NYT Editorial: Trying Karadzic
Radovan Karadzic, accused of ordering some of the worst atrocities in Europe since World War II, is still tormenting his victims. More than 160 Bosnian Muslims traveled to the Hague for the start of the former Bosnian Serb leader’s war crimes trial on Monday only to have him boycott the proceeding.
Judges with the International Criminal Tribunal for the former Yuogoslavia adjourned the session and promised to begin on Tuesday with or without Mr. Karadzic in the dock. The trial must go ahead. After so many years of anguish, the relatives of the thousands of who were killed deserve a chance at justice.
It took 13 years and enormous international pressure to persuade Serbian authorities to finally arrest Mr.
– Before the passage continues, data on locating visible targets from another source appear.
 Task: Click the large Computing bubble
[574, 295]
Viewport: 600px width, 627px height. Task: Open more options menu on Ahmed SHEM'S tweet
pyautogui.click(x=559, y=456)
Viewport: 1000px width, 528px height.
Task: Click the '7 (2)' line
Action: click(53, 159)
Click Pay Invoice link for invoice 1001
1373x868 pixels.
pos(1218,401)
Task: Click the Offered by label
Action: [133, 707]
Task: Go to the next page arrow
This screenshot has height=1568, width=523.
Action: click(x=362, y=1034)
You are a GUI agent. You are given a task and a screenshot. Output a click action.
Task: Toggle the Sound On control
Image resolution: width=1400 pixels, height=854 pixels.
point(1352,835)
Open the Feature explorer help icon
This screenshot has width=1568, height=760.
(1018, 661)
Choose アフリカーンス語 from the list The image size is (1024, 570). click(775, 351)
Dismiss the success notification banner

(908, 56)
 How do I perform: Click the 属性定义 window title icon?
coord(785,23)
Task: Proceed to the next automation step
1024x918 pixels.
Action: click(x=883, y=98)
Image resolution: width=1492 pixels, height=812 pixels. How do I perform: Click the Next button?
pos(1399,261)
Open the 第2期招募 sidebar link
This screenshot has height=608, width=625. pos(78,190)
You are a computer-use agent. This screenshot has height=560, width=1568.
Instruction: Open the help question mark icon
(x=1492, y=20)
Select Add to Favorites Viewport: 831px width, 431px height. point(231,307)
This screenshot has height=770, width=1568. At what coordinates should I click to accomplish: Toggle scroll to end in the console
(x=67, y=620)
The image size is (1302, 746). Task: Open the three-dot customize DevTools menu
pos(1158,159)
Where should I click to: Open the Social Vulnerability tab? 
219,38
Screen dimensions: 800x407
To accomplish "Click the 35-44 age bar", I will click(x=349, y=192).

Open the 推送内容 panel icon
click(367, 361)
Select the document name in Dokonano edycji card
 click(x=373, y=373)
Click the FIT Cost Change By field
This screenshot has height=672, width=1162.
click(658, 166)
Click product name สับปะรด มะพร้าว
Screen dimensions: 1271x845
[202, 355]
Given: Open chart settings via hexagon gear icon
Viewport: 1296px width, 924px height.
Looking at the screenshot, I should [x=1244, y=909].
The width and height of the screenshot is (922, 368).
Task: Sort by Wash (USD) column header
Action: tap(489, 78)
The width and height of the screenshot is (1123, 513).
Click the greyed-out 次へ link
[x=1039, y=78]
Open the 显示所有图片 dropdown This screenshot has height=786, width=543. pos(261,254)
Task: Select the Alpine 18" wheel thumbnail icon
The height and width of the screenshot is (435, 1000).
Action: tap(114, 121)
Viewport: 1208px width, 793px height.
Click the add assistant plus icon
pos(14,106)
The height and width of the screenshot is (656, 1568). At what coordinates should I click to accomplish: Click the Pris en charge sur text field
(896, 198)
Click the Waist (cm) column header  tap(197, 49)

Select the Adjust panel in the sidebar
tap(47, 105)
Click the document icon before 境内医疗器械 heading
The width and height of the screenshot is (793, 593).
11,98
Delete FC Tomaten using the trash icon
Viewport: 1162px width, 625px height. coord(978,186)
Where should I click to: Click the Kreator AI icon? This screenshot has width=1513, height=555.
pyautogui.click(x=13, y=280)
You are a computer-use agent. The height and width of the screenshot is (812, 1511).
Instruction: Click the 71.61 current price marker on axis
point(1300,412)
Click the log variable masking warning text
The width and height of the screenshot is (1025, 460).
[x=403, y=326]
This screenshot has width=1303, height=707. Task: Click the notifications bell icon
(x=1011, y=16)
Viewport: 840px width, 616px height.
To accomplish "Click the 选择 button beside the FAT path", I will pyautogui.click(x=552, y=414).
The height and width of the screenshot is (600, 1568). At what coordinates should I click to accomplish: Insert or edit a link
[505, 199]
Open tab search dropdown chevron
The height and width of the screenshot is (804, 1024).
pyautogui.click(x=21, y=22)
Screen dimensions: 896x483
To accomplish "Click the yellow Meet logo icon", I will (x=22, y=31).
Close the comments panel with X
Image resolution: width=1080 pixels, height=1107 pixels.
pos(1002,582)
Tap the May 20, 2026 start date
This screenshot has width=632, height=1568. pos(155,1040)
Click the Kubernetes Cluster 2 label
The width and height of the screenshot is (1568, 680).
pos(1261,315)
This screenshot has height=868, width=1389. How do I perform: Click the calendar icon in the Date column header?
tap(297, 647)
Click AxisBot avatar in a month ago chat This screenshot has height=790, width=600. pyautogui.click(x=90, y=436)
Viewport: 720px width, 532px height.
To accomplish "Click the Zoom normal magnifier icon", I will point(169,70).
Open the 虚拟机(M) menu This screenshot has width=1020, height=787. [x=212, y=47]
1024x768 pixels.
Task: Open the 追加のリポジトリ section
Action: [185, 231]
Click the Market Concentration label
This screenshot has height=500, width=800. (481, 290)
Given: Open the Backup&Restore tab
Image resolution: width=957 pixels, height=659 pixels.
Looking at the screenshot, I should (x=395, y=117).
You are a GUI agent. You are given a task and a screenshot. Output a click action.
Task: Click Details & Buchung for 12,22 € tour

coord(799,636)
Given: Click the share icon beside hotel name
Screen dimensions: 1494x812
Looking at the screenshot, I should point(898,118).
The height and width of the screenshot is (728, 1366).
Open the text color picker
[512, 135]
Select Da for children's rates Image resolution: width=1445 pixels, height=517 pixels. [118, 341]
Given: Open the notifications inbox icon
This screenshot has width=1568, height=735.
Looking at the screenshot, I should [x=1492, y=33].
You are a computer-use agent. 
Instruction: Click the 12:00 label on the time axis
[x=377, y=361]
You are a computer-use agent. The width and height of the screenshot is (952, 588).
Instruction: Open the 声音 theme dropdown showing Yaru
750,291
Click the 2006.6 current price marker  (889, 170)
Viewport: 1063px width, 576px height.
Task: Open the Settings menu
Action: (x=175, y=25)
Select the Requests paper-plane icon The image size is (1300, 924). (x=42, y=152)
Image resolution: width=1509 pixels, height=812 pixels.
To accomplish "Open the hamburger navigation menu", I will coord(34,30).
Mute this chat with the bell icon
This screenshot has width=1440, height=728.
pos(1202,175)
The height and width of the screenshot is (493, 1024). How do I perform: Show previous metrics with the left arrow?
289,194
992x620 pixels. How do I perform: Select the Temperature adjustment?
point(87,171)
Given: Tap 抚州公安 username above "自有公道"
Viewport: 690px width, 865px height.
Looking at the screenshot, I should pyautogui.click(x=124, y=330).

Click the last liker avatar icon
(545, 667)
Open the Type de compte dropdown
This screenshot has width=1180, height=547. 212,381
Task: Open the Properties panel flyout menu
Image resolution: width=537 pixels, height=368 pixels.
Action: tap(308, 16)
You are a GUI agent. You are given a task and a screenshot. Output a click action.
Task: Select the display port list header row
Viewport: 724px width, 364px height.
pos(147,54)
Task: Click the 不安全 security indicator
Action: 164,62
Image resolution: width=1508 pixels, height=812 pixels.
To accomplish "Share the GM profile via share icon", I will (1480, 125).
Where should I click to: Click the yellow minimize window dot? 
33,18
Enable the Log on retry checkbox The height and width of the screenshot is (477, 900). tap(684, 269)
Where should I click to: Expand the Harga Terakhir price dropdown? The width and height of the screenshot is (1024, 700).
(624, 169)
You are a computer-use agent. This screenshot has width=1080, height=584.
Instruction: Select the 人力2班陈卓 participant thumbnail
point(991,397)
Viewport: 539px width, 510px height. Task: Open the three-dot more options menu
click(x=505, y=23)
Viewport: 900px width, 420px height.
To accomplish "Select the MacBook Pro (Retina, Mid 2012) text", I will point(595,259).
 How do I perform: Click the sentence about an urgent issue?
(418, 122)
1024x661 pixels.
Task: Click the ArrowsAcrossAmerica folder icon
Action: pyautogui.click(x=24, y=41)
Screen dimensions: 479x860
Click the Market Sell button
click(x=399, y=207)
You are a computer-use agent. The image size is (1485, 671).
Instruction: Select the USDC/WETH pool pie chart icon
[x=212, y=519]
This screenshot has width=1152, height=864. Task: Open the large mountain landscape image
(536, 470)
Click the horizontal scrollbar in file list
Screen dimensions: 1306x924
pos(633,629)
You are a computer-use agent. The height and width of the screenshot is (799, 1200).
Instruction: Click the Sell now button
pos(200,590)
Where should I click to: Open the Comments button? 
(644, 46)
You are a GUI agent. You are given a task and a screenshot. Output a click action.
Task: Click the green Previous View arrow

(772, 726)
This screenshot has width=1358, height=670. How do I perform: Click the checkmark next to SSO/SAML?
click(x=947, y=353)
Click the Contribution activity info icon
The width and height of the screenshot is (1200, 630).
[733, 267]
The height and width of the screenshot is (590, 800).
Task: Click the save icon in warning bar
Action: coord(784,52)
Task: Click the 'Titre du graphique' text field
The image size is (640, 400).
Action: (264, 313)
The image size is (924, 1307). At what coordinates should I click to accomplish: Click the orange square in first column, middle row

Karadzic. (He was living in Belgrade posing as a New Age healer.) He faces 11 charges of war crimes and genocide, for his role in the 43-month siege of Sarajevo, the massacre of 8,000 Muslim men and boys at Srebrenica and the so-called ethnic-cleansing campaign against Bosnian Muslims and Croats.
Slobodan Milosevic, the murderous former Yugoslav leader, played similar games with the war crimes court for four years, only to die of a heart attack before a formal verdict was rendered. Mr. Karadzic seems equally determined to mock the court and draw things out. He refused to send a lawyer to Monday’s hearing, refused to enter pleas, demanded more time to prepare for trial and — unsuccessfully — claimed immunity from prosecution, asserting that he had cut a deal with the former United States peace envoy, Richard Holbrooke, in 1996. Mr. Holbrooke has denied this. The court must accord Mr. Karadzic appropriate rights, but it cannot let him control the process...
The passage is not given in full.